Texte sélectionné |
Le Gabon est à l’orée d’une République nouvelle. Depuis le 3 mai 2025, la Ve République est entrée en vigueur, portée par une promesse : celle d’un pays plus juste, plus sobre dans l’exercice de sa puissance publique, plus rigoureux dans sa gouvernance, et plus respectueux des libertés fondamentales. Parmi les chantiers emblématiques de cette refondation figure la réforme des partis politiques. Et il faut le dire d’emblée : c’est une réforme nécessaire.
Oui, notre pays avait besoin d’un cadre renouvelé.
Oui, la vitalité démocratique ne saurait s’accommoder de formations de façade, de partis de circonstance ou de coalitions sans doctrine.
Oui, la responsabilité politique commence par l’organisation, la transparence et l’ancrage.
Mais une réforme n’est aboutie que si elle conjugue exigence et équité. Elle ne peut produire de confiance durable si elle est perçue comme un filtre trop serré ou un verrou déguisé.

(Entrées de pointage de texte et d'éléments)
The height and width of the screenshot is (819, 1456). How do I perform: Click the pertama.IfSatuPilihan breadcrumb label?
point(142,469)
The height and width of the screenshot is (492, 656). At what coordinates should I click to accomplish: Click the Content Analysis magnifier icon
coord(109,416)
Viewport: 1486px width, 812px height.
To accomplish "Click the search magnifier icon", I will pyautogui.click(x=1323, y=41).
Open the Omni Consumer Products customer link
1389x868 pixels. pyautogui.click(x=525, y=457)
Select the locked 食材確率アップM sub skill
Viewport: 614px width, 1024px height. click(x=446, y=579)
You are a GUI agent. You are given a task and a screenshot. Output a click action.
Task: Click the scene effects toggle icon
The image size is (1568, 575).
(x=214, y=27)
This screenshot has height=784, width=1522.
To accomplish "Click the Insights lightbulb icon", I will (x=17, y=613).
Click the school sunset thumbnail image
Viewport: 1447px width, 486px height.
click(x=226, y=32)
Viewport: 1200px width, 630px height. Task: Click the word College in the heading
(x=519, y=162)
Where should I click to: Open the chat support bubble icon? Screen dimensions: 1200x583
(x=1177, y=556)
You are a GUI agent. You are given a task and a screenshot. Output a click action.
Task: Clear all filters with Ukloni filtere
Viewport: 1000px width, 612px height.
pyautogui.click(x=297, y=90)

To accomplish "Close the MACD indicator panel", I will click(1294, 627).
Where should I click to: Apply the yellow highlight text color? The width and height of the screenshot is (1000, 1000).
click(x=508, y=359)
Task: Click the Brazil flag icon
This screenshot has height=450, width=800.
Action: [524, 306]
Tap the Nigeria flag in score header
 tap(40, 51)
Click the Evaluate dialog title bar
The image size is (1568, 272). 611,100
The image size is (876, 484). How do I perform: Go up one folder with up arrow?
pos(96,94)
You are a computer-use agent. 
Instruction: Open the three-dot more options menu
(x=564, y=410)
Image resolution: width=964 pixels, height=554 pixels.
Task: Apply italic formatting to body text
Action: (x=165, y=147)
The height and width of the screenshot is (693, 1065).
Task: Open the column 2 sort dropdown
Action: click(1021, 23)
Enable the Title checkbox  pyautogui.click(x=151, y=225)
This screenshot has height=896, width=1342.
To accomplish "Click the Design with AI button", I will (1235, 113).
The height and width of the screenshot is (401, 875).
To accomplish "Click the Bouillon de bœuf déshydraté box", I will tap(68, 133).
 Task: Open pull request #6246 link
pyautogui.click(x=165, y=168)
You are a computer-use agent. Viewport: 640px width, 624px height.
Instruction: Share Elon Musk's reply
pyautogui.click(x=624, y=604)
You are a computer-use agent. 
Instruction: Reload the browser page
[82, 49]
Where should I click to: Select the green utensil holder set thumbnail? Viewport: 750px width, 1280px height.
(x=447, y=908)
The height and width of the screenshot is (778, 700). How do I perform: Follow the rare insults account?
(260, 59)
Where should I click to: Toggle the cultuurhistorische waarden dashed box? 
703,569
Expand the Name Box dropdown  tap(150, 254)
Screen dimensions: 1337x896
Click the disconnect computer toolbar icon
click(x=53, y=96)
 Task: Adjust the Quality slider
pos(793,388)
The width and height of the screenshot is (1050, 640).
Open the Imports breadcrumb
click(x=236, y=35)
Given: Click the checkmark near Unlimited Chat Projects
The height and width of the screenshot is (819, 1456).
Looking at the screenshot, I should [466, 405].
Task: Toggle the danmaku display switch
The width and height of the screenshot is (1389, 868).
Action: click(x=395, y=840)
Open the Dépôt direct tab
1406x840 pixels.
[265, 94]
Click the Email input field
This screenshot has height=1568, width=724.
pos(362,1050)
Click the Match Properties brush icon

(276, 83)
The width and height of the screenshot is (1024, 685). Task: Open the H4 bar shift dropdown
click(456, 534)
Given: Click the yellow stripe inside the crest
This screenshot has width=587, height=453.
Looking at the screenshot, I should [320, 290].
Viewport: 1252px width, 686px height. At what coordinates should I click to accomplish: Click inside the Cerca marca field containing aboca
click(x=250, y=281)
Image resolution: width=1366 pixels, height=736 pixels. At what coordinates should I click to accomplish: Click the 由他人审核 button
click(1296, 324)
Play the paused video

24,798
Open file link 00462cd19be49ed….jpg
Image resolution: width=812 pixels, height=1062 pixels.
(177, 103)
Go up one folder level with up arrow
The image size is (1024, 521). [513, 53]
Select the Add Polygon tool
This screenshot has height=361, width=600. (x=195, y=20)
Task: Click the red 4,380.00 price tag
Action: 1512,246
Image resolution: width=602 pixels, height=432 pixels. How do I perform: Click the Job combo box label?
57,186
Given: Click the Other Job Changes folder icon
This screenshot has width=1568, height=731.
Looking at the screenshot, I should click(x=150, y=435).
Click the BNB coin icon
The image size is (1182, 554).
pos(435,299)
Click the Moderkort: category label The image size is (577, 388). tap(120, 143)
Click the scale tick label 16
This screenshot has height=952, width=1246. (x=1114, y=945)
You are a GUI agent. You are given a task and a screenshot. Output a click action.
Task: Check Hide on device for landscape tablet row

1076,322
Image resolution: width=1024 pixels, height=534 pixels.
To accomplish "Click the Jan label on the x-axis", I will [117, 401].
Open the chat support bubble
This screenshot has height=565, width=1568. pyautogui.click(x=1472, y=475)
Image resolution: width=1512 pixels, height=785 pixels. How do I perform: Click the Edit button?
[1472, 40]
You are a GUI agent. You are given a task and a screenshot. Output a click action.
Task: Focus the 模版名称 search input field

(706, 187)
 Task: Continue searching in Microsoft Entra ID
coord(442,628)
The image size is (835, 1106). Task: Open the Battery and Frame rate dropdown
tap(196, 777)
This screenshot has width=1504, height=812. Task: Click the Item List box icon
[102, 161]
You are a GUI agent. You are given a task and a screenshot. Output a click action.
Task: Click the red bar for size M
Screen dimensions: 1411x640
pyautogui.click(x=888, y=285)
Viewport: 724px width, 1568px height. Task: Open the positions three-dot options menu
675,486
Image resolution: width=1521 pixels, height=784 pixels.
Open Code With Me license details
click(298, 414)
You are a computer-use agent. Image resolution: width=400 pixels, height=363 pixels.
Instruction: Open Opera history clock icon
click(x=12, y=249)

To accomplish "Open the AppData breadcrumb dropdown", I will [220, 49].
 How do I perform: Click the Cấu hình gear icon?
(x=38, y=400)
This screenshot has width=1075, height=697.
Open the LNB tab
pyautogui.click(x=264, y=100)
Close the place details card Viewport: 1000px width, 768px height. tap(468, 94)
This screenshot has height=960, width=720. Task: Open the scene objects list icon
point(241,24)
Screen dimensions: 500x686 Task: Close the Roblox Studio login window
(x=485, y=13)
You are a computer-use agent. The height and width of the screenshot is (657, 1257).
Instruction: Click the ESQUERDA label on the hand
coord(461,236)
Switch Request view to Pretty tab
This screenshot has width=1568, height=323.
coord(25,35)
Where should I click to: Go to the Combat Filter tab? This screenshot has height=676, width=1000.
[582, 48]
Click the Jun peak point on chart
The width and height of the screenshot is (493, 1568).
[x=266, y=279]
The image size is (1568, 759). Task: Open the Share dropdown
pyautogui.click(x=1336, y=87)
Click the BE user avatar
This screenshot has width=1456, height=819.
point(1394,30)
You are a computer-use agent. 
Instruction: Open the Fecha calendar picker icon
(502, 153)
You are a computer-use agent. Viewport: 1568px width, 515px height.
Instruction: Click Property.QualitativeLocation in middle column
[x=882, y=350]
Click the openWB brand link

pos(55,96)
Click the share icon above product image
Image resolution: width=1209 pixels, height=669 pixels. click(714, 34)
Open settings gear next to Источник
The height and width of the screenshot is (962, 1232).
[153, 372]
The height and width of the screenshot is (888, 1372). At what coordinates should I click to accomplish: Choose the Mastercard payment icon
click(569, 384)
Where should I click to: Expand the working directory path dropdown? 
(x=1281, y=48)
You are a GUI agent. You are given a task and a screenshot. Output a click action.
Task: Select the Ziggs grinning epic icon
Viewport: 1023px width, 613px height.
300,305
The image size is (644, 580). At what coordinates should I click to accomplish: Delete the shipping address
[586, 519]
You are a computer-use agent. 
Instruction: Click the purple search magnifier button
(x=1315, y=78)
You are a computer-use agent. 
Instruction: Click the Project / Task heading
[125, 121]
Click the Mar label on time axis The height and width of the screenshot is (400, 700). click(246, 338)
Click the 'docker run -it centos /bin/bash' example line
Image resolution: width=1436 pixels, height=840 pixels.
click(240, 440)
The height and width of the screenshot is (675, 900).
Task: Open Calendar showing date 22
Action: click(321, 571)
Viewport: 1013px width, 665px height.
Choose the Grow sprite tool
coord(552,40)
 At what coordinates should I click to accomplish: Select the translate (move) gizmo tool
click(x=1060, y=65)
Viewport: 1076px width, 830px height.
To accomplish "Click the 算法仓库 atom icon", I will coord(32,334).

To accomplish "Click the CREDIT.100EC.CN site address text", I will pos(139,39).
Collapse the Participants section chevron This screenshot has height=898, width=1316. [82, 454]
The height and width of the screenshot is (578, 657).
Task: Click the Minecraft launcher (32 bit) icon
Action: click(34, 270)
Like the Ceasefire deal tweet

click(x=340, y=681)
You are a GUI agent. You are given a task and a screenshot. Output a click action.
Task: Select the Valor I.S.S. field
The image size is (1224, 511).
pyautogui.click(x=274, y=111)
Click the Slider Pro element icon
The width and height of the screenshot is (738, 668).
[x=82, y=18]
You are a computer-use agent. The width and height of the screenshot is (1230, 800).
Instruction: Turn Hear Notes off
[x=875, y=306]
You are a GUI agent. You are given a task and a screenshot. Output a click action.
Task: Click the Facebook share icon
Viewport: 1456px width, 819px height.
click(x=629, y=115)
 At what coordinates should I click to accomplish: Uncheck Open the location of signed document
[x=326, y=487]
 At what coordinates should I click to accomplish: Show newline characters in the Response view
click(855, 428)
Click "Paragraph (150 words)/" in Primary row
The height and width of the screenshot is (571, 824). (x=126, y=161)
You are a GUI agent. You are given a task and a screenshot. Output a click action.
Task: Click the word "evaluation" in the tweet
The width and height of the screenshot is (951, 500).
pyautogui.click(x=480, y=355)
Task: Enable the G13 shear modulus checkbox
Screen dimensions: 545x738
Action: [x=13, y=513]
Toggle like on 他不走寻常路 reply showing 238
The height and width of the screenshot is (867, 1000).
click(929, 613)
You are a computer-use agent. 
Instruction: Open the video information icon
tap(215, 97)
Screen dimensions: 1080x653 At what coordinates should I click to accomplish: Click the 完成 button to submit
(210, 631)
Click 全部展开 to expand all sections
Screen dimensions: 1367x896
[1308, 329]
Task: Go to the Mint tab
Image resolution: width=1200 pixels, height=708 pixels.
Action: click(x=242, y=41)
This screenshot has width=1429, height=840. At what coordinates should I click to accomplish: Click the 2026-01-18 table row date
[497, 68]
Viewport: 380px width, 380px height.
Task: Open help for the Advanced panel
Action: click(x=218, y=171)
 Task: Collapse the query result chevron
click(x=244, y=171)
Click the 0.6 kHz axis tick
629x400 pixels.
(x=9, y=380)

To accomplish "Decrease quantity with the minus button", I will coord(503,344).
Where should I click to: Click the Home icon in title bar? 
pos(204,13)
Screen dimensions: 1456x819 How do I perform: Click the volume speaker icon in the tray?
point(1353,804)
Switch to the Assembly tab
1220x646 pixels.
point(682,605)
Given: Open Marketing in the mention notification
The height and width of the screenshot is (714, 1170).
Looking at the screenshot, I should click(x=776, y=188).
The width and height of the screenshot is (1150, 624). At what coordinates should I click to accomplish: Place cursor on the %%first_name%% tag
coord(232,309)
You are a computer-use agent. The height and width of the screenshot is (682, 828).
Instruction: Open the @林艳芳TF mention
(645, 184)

Travail demandé | Recopiez mot pour mot l'intégralité du texte sur la réforme des partis politiques au Gabon. Les entrées constituent un matériau indépendant du texte.

Résultat attendu |
Le Gabon est à l’orée d’une République nouvelle. Depuis le 3 mai 2025, la Ve République est entrée en vigueur, portée par une promesse : celle d’un pays plus juste, plus sobre dans l’exercice de sa puissance publique, plus rigoureux dans sa gouvernance, et plus respectueux des libertés fondamentales. Parmi les chantiers emblématiques de cette refondation figure la réforme des partis politiques. Et il faut le dire d’emblée : c’est une réforme nécessaire.
Oui, notre pays avait besoin d’un cadre renouvelé.
Oui, la vitalité démocratique ne saurait s’accommoder de formations de façade, de partis de circonstance ou de coalitions sans doctrine.
Oui, la responsabilité politique commence par l’organisation, la transparence et l’ancrage.
Mais une réforme n’est aboutie que si elle conjugue exigence et équité. Elle ne peut produire de confiance durable si elle est perçue comme un filtre trop serré ou un verrou déguisé.